Jusqu’à ce moment, le jeune Indien que Deerslayer et son ami avaient vu avec Hist et une autre Indienne, n’avait cherché à avoir aucune communication avec le prisonnier ; il s’était tenu à l’écart, non-seulement de ses compagnons, mais même des jeunes femmes qui étaient réunies ensemble, à quelque distance des hommes, suivant l’usage, et qui s’entretenaient à voix basse de l’évasion de leur compagne. Peut-être serait-il vrai de dire qu’elles étaient aussi charmées que piquées de cet événement, car leur cœur prenait intérêt aux deux amants, tandis que leur amour-propre aurait désiré le succès complet de leur tribu. Il est possible aussi que les charmes supérieurs de Hist la fissent paraître une rivale dangereuse aux yeux de quelques jeunes filles, et qu’elles ne fussent pas fâchées de ne plus avoir à craindre de perdre leur ascendant. Au total pourtant, le sentiment dominant parmi elles était favorable aux deux amants ; car ni l’état sauvage dans lequel elles vivaient, ni leurs idées sur l’honneur de leur tribu, ni leur condition misérable comme femmes d’Indiens, ne pouvaient entièrement triompher du penchant irrésistible de leur sexe pour les affections du cœur.
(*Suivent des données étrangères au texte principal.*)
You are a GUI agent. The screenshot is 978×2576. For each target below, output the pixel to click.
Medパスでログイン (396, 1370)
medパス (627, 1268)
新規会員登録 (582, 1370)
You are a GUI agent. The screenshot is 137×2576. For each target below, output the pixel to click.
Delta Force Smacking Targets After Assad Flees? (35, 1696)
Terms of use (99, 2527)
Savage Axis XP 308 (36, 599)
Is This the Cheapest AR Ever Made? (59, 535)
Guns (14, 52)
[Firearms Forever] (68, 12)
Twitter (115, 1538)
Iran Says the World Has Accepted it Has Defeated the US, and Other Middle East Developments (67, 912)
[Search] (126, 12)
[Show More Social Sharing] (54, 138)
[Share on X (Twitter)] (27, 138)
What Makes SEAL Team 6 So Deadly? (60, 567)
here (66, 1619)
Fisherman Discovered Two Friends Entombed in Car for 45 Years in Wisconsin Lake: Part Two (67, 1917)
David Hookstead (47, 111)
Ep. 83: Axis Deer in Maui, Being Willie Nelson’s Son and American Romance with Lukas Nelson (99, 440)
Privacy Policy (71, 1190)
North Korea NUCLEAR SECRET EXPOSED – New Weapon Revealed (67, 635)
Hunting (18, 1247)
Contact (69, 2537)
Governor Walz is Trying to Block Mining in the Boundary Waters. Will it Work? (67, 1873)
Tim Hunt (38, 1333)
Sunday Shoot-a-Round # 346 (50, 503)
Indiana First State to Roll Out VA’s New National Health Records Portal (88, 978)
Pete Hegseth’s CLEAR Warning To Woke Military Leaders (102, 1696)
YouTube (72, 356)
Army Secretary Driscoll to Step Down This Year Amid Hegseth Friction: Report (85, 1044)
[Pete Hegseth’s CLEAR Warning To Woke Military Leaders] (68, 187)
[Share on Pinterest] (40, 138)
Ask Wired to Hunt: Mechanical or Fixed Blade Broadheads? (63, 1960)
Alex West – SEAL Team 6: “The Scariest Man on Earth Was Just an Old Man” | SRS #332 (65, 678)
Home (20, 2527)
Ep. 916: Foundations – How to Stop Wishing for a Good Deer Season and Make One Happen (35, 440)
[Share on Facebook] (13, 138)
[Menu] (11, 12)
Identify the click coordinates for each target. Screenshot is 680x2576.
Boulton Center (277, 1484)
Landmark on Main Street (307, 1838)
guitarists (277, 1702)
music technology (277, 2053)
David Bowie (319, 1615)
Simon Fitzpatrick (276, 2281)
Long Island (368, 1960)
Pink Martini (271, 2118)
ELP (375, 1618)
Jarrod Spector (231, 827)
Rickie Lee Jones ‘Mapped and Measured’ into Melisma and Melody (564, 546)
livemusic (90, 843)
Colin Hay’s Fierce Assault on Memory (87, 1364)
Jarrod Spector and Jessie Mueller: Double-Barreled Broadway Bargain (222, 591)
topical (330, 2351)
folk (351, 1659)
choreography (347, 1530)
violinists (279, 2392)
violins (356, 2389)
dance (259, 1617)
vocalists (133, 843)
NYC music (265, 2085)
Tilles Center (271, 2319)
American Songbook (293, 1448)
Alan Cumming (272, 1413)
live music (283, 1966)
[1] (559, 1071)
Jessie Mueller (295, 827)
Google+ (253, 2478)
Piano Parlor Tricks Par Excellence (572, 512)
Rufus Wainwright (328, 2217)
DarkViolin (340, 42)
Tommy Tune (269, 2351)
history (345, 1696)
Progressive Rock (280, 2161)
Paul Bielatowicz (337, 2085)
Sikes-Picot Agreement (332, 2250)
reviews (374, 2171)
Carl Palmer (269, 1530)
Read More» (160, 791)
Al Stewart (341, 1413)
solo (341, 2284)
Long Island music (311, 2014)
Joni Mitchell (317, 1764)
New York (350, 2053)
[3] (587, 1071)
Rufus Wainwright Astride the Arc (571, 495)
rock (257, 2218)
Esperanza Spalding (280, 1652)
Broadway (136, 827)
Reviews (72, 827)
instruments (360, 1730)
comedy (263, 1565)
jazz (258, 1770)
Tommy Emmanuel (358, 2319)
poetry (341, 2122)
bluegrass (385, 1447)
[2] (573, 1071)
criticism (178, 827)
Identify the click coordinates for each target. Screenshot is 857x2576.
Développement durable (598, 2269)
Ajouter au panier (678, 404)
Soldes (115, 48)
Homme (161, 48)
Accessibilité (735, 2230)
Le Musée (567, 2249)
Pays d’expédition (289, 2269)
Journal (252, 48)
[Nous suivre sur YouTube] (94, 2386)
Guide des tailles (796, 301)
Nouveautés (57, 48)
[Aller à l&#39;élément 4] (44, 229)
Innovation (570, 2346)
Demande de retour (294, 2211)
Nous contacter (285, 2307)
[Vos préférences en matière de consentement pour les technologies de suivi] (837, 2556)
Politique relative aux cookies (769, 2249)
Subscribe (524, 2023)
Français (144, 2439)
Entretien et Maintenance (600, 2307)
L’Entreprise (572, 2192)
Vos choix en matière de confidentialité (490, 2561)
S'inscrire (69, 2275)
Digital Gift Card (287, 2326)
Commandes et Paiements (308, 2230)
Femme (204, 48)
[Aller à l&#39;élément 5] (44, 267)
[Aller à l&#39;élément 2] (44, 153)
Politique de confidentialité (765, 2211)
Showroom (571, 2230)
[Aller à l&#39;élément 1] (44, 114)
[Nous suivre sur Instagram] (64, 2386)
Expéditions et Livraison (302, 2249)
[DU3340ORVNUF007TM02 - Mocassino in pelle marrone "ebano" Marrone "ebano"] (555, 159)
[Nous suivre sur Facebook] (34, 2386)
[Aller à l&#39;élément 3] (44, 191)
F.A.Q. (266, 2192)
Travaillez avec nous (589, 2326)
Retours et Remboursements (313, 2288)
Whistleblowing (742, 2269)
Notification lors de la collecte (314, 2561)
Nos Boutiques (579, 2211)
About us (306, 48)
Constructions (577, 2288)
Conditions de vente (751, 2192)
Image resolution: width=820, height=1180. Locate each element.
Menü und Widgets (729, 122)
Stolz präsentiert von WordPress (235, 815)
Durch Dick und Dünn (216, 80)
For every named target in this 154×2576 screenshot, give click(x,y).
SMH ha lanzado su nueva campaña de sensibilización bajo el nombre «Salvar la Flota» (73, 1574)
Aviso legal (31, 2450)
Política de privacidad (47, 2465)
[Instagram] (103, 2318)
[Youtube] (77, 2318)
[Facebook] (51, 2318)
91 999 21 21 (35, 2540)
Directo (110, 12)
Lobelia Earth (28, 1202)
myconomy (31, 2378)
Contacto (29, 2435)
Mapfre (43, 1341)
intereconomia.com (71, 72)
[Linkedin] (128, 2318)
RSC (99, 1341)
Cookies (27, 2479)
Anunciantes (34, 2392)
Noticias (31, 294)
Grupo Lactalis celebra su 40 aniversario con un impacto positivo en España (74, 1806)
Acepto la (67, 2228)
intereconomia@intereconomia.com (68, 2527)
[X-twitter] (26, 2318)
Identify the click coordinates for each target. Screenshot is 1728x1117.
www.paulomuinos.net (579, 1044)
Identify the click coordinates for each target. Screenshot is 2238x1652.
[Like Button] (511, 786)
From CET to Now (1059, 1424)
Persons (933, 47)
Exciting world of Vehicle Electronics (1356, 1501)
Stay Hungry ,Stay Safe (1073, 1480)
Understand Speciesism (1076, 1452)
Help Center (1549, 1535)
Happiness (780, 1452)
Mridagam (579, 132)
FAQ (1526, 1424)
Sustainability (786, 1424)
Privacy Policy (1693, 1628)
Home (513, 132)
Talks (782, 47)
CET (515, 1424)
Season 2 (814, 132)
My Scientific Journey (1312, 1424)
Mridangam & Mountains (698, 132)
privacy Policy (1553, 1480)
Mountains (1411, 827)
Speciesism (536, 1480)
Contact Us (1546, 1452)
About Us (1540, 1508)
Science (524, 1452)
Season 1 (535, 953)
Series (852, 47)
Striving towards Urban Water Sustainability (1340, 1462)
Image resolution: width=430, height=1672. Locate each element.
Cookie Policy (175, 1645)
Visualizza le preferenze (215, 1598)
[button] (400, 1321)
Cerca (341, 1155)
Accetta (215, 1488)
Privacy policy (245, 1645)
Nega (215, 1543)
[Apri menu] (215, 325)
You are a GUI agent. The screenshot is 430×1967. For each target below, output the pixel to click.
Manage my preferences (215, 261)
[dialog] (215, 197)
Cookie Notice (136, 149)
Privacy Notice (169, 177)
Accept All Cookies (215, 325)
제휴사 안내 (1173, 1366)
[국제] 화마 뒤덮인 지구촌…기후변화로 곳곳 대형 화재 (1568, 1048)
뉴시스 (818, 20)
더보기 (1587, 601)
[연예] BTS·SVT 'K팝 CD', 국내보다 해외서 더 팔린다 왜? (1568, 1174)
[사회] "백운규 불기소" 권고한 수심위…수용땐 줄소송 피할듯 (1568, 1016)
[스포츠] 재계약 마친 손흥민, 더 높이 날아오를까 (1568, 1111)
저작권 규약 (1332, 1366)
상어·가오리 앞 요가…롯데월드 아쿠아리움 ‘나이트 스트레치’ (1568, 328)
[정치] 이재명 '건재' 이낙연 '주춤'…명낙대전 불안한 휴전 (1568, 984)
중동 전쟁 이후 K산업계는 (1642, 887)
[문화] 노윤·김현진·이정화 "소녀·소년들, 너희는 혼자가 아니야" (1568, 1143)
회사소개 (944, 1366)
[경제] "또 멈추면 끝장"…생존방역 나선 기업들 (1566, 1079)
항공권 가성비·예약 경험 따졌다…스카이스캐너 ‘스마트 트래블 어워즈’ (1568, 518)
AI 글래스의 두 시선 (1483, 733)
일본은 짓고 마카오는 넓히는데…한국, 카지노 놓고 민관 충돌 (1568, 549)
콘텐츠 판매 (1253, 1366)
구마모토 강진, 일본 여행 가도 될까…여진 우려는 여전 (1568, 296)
Une des plus jeunes filles ne put même s’empêcher de rire de l’air inconsolable du jeune Indien, qui pouvait se regarder comme un amant abandonné. Il s’en aperçut, et cette circonstance lui donnant quelque énergie, il s’approcha du tronc d’arbre sur lequel le prisonnier était assis, séchant ses vêtements.

— Voici Catamount[1] ! dit l’Indien, frappant d’une main sa poi-

  1. Chat sauvage.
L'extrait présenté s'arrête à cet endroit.